Assemble a Genome Using SOAPdenovo (Workflow Tutorial)

Tutorial under review

Please work through the tutorial and add your comments on the bottom of this page. Or send comments per email to bmlau@email.arizona.edu. Thank you.

Introduction and overview

Author: Dr. Roger Barthelson, iPlant Collaborative/University of Arizona

Goal

The goal of this tutorial is to gain familiarity with a commonly used procedure for de novo whole genome assembly of Illumina reads using the iPlant Discovery Environment (DE).

This procedure will include assembly of paired and unpaired Illumina reads with SOAPdenovo2, followed by an analysis of the assembly quality.

Method

Workflow: De novo Assembly I: Genome assembly with SOAPdenovo2.
The procedure begins with reads previously trimmed with Scythe to remove extraneous sequence, and Sickle to remove low quality reads and low quality portions of the remaining reads. After assembly with the SOAPdenovo2 App in the DE, the resulting assembly will be analyzed for basic quality statistics, and compared to a reference genome for more in depth analysis of the assembly, specifically for assembly fidelity.

Rationale and Background

De Novo Sequencing A process in which a novel genome is sequenced for the first time and requires specialized assembly of sequencing reads. For this tutorial the assembler SOAPdenovo2 will be used to assemble the genome. A recommended approach will be followed in testing different kmer settings.

SOAPdenovo SOAPdenovo is a novel short-read assembly method that can build draft assemblies de novo for human-sized genomes. The program is designed to assemble Illumina GA short reads. It creates new opportunities for building reference sequences and carrying out accurate analyses of unexplored genomes in a cost effective way.

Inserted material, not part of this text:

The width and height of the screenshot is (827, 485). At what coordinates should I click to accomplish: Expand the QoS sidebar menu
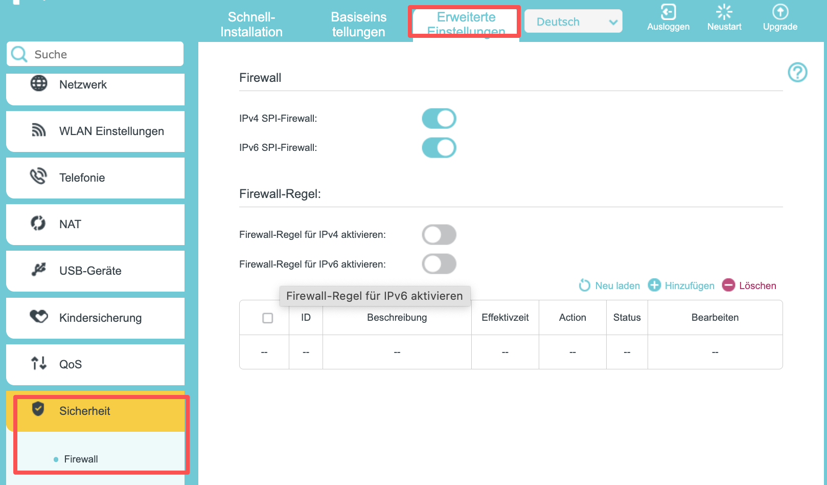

SOAPdenovo aims for large plant and animal genomes, although it also works well on bacteria and fungi genomes.

Prerequisites

An iPlant account. (Register for an iPlant account at user.iplantcollaborative.org.)
The DE Quick Start tutorial provides an introduction to basic DE functionality and navigation.

Test/sample data

This tutorial uses Rhodobacter sphaeroides Illumina sequencing data that are stored in the Data Store in the iPlant Discovery Environment. They were downloaded from the GAGE project, which, in turn, retrieved them from the NCBI Sequence Read Archive (SRA) to test genome assembly methods. The data was trimmed and cleaned up with the applications Scythe and Sickle, as described in a separate tutorial. During the process of trimming, many culled reads left unpaired mates behind, which were moved into a separate single-reads file. The data to be used in this tutorial is available in the Data Store at Community Data > iplant_training > genome_assembly_soapdenovo > A_Assemble_Reads.

More information on the GAGE project is available here.

Results

Application	Output	Output Type	Content
SOAPdenovo2	*.scafSeq	fasta format text file	scaffold fasta file, which represents the final output for the assembly sequences (includes large gaps filled with N’s)
SOAPdenovo2	*.contig	fasta format text file	contig fasta file, the final assembly of continuous sequence (only small gaps)
SOAPdenovo2	*.scafStatistics	text	text formatted list of statistics about the scaffold sequences including the N50 value
Assess assembly	*.report	text	text formatted list of statistics about the scaffold sequences (or any input fasta file), including N50, but also comparisons to a reference genome (e.g. representation value)

Workflow

A. Assemble reads (app: SOAPdenovo 2.0.4)
B. Assess assembly (app: Assess assembly vs whole genome)

Approximate analysis durations for the iPlant sample data are provided in each step. Other datasets, depending on size, could take less or more time. Using the sample data, users can skip through the workflow (a la 'cooking show'), returning later to examine the results of their own analysis.